[BioRuby] GSoC weekly status report No.4

Marjan Povolni marian.povolny at gmail.com
Mon Jun 18 18:28:12 UTC 2012


http://blog.mpthecoder.com/post/25375170121/gsoc-weekly-status-report-no-4

During the last week combining records into features has been added, and
also connecting the features into parent-child relationships. Validation
messages have been enhanced with file names and line numbers, and now look
like errors reported by a compiler. Feels most natural to me.

Combining the features into records works by keeping a forward cache of a
number of features (1000 by default, configurable). That means that the
parsing results will be correct only if records which are part of the same
feature are at most 1000 features from each other, or the amount of
features set. The first implementation which was comparing the IDs of
records required 10min for a 233MB file. After switching to first comparing
hash values of IDs instead, and only if they match comparing the IDs, the
parsing time was down to 45s. After fixing a bug, the time is now 10
seconds for the 233MB m_hapla file :)

Linking the features into parent-child relationships works similarly, by
using 32-bit hashes most of the time instead of comparing strings. With
this functionality turned on, the same file is parsed in 13 seconds.

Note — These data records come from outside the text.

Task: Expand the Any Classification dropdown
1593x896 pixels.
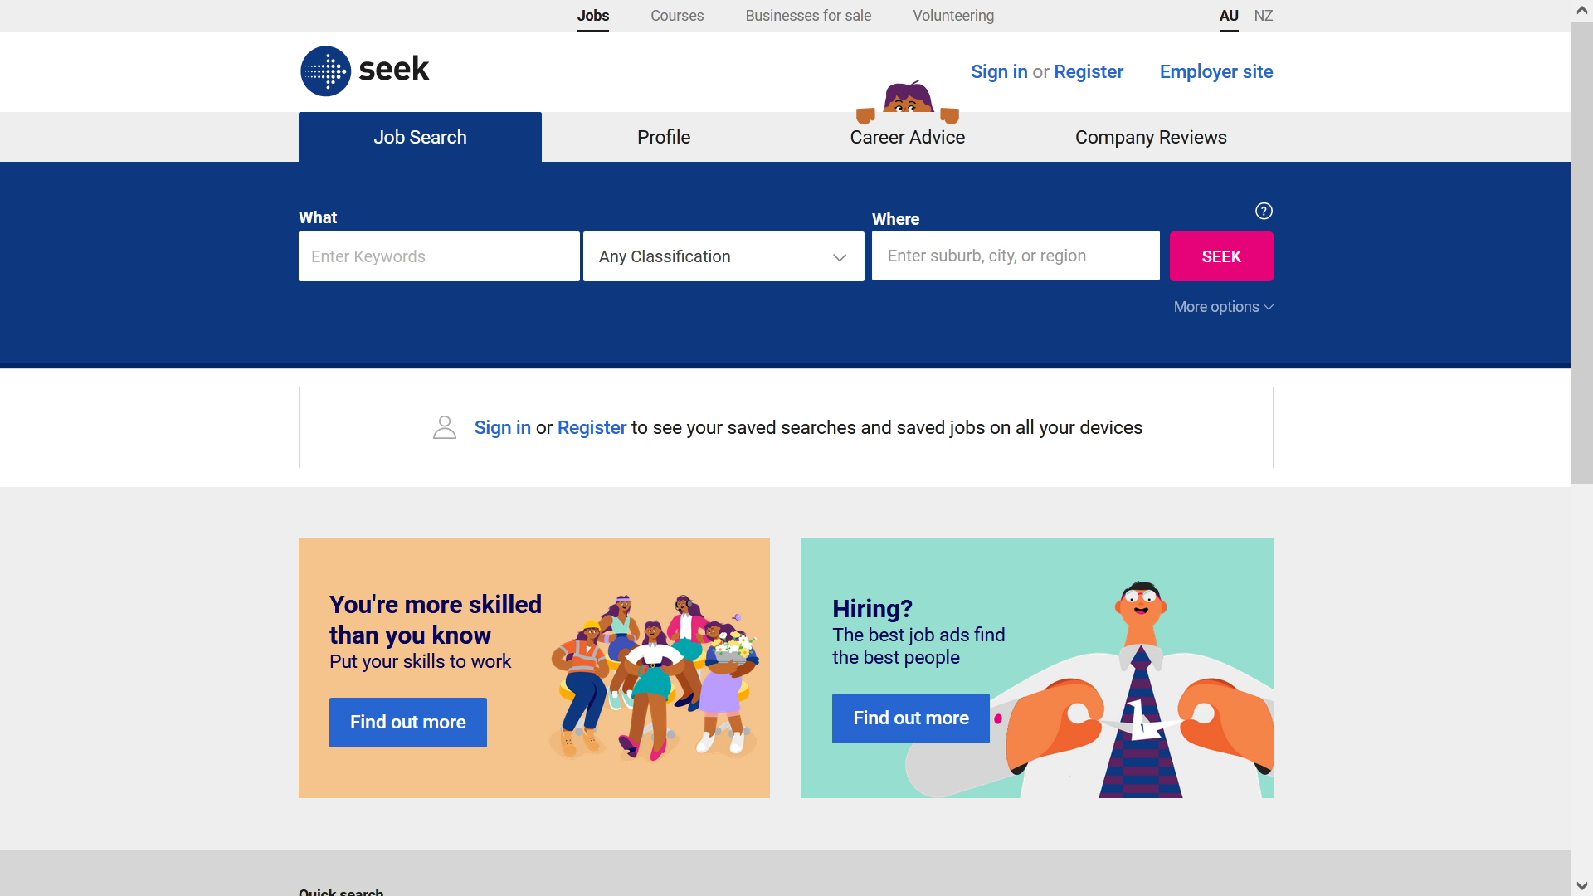Action: click(x=723, y=256)
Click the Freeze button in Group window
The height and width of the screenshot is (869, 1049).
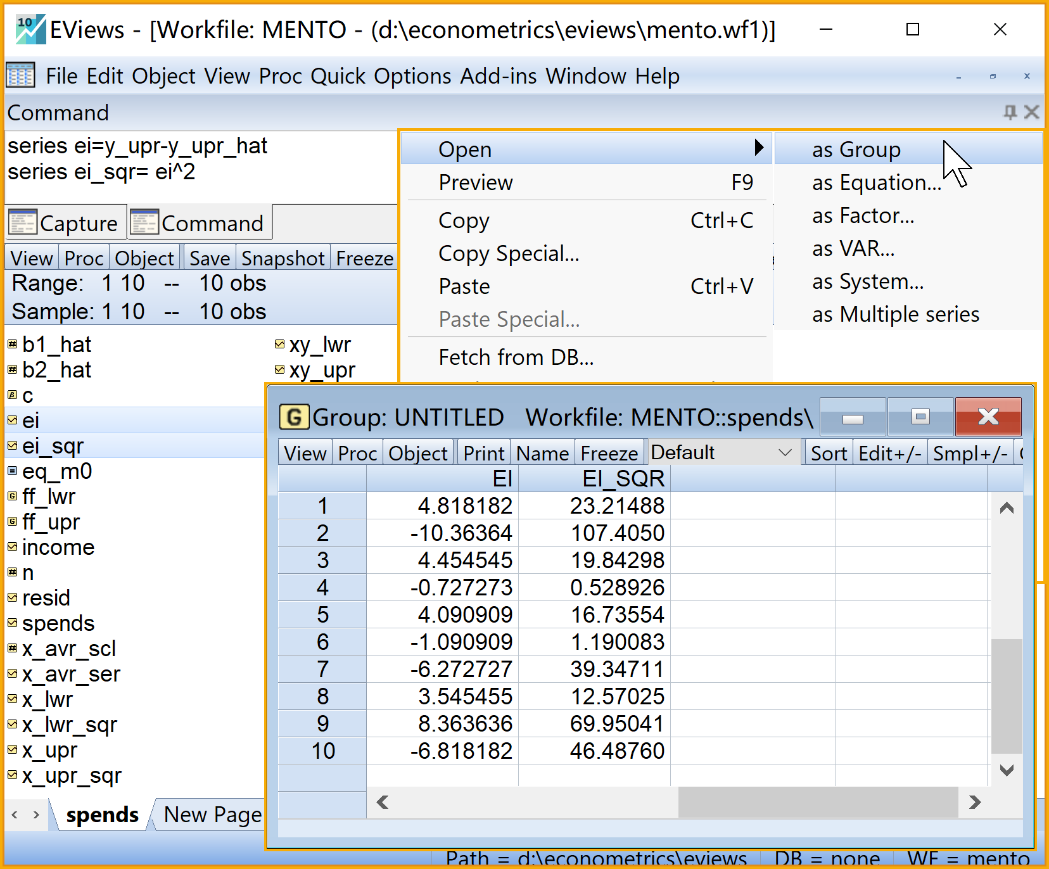pyautogui.click(x=608, y=454)
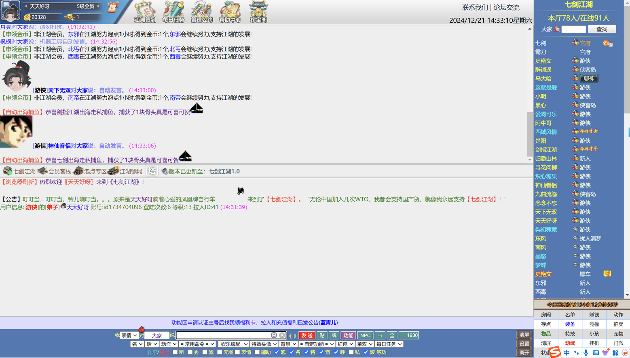Screen dimensions: 630x358
Task: Open the 帮助中心 help icon
Action: (x=230, y=12)
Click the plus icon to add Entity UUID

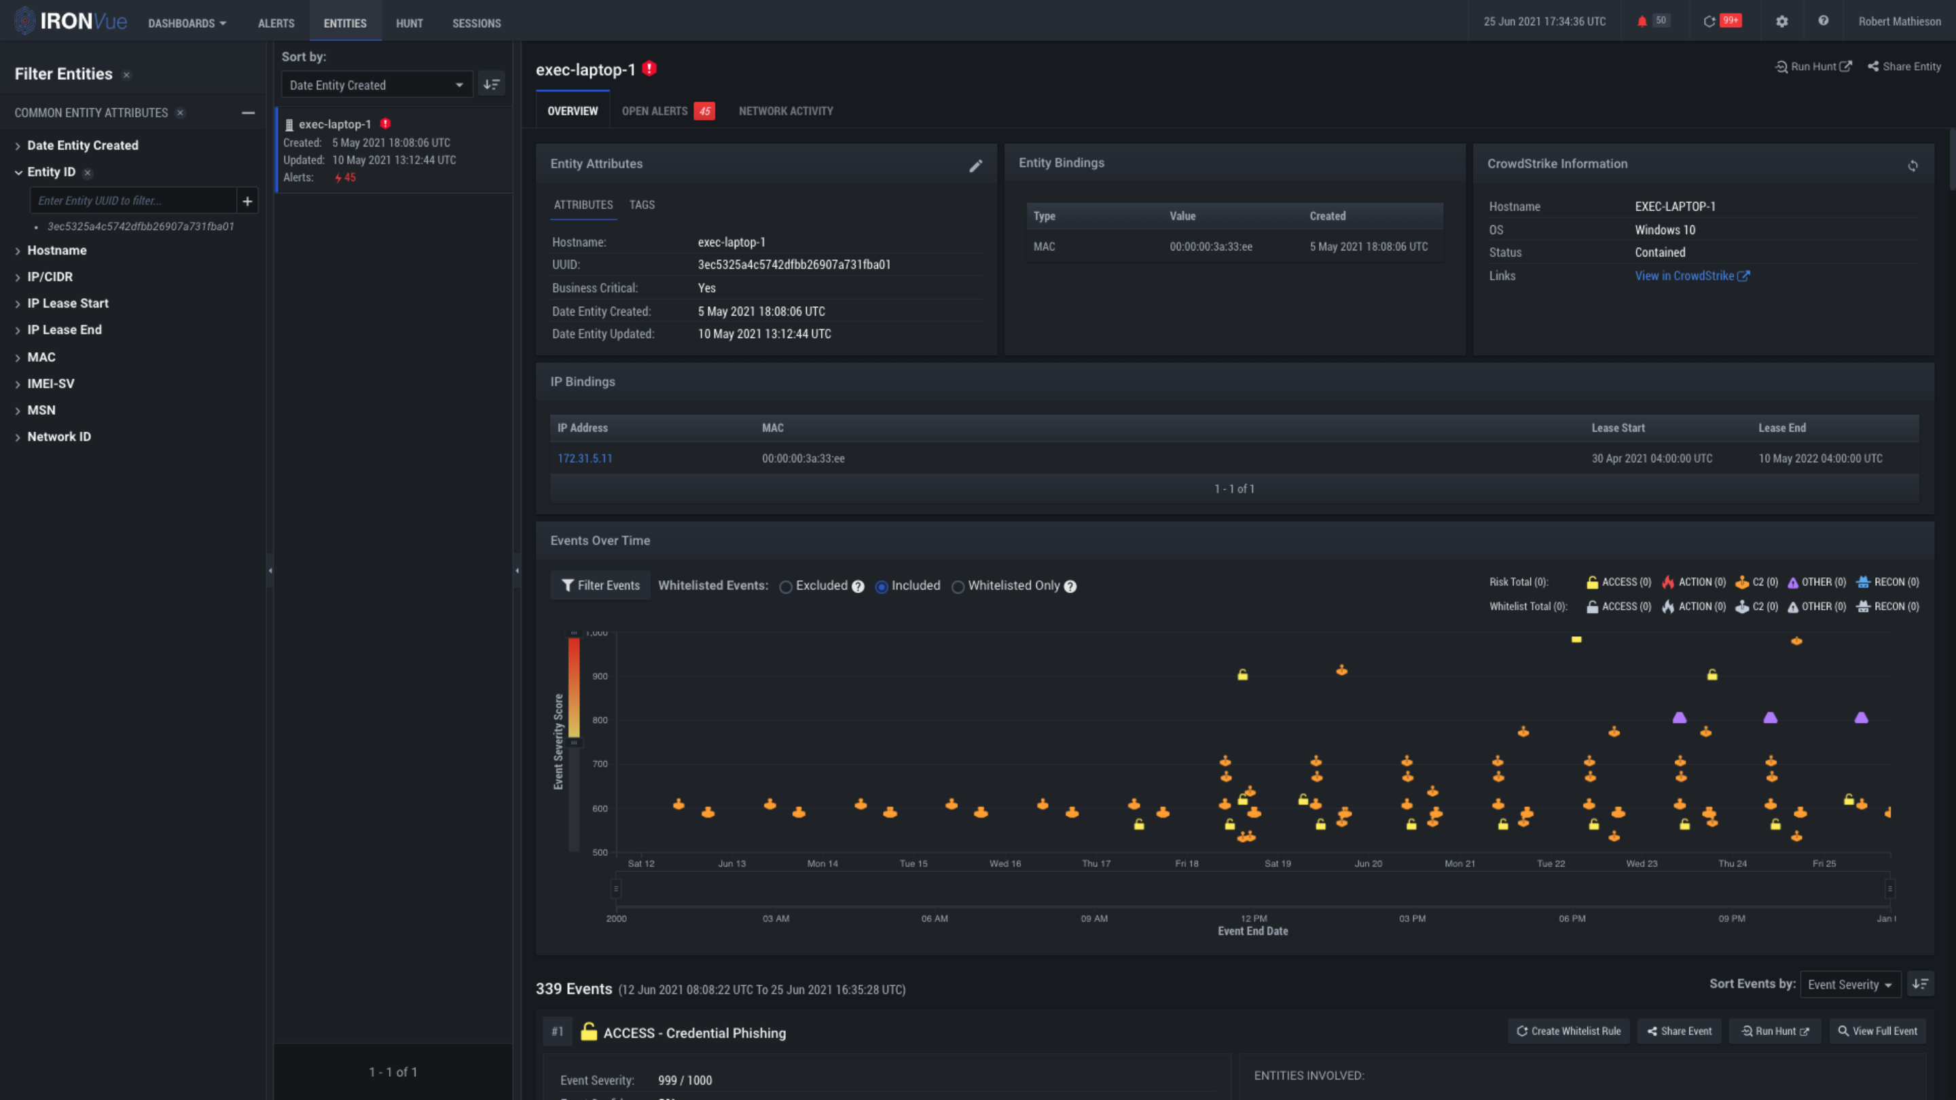tap(247, 200)
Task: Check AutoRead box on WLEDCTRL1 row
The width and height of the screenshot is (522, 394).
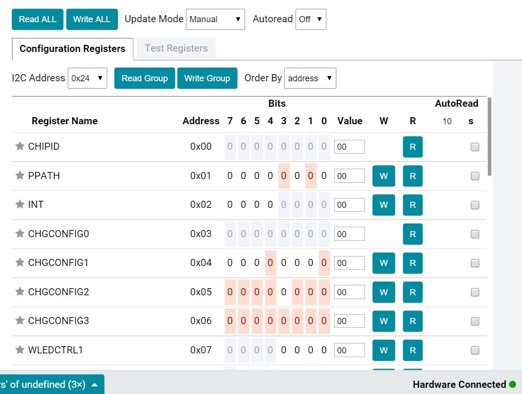Action: 475,351

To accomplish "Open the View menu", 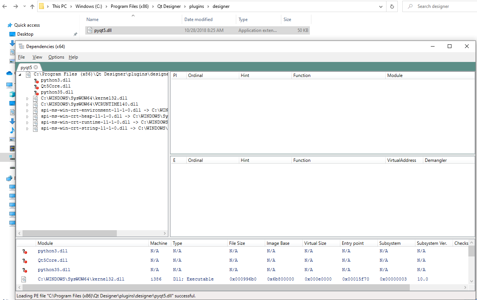I will pyautogui.click(x=37, y=57).
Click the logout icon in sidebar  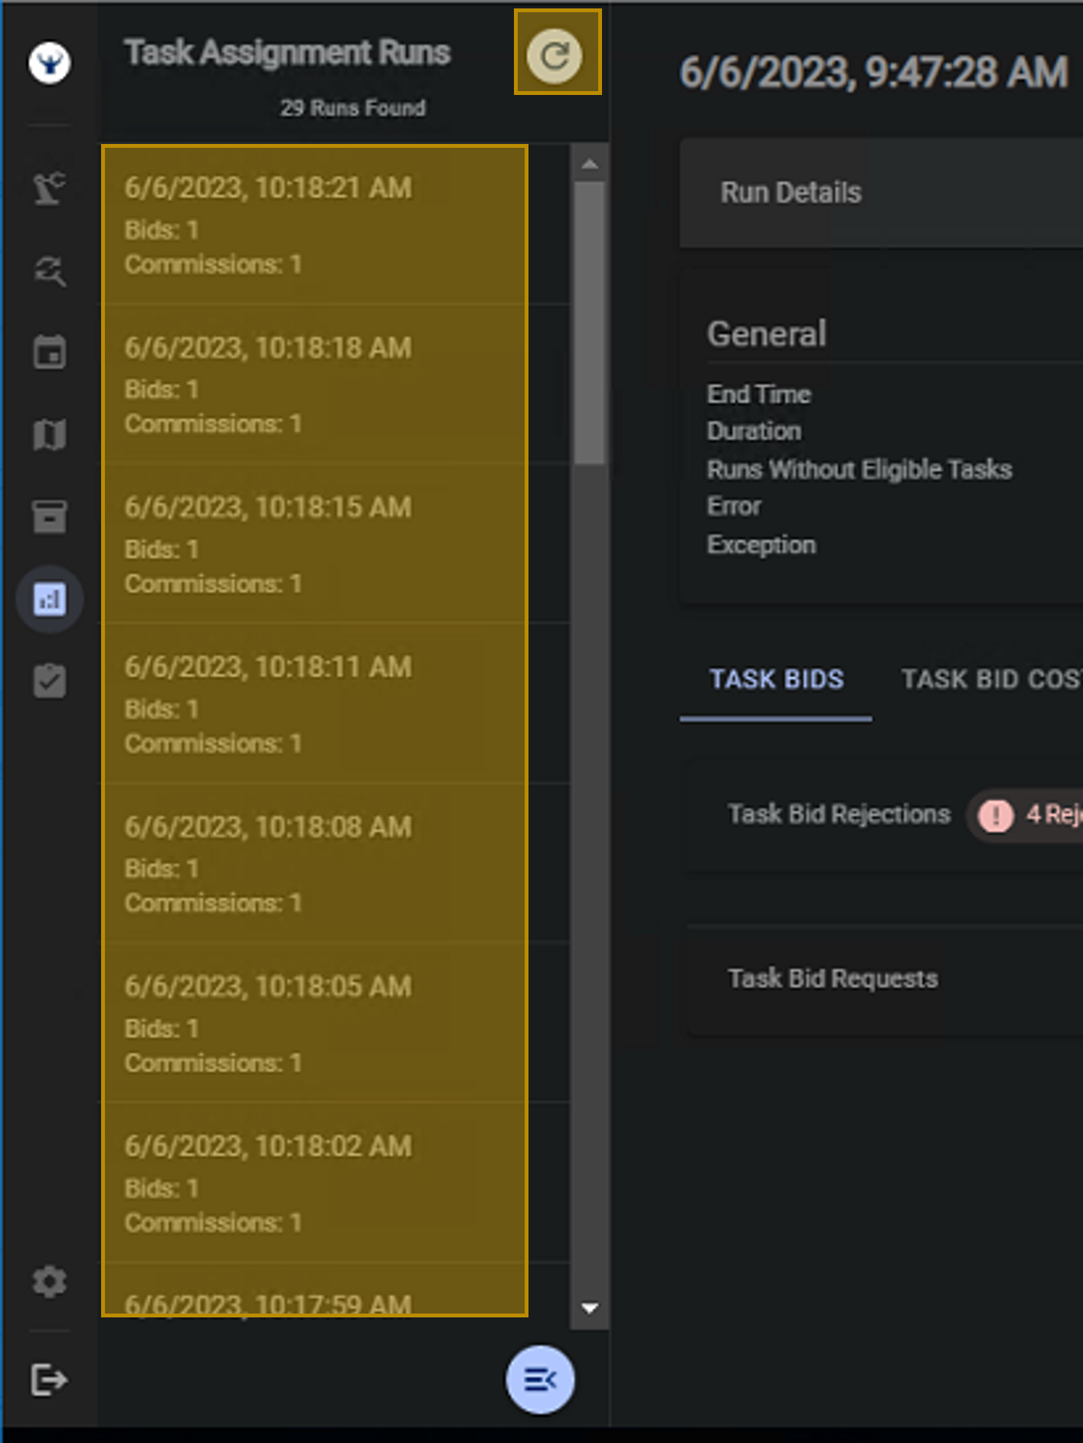50,1379
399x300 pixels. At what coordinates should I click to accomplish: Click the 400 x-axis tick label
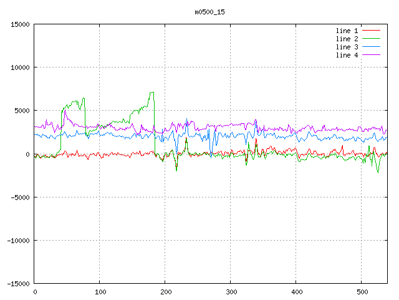click(x=296, y=291)
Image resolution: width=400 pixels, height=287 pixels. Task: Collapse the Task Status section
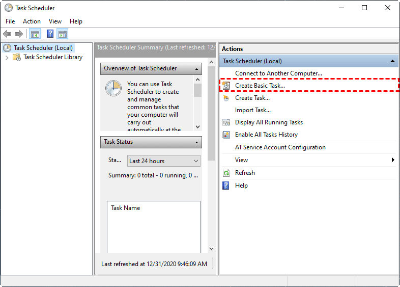click(196, 142)
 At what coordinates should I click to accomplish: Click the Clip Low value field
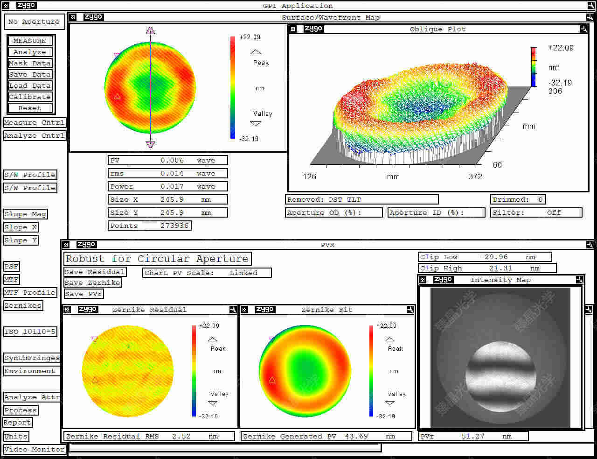(x=485, y=257)
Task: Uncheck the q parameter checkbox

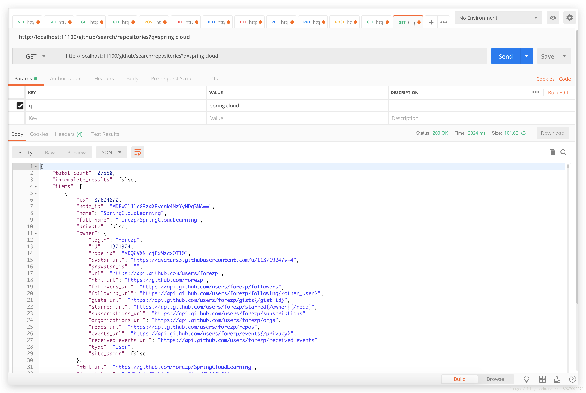Action: click(x=20, y=106)
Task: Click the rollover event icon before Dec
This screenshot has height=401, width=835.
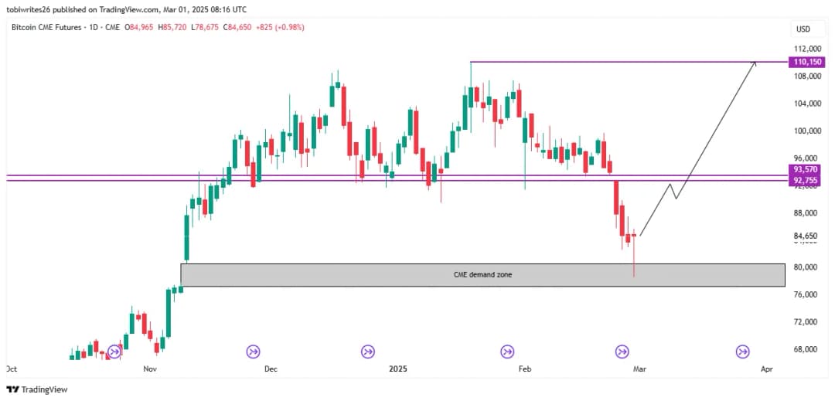Action: click(x=253, y=352)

All the measurements have been done using the benchmark utility, which has
a few more options for setting what should be run.

Otherwise I did more refactoring, moved all the gff3_* files into a gff3
directory, so the D modules are now bio.gff3.*, parsing functions are now
static methods of GFF3File and GFF3Data classes, etc.

For the new week, I would like to add filtering to the D library, which I
can then use to implement iteration over genes, mRNAs, CDS features, etc.
After that the library should be pretty much complete feature-wise, at
least per what was promised in the project proposal, so I’ll continue by
defining the C API and developing the Ruby gem.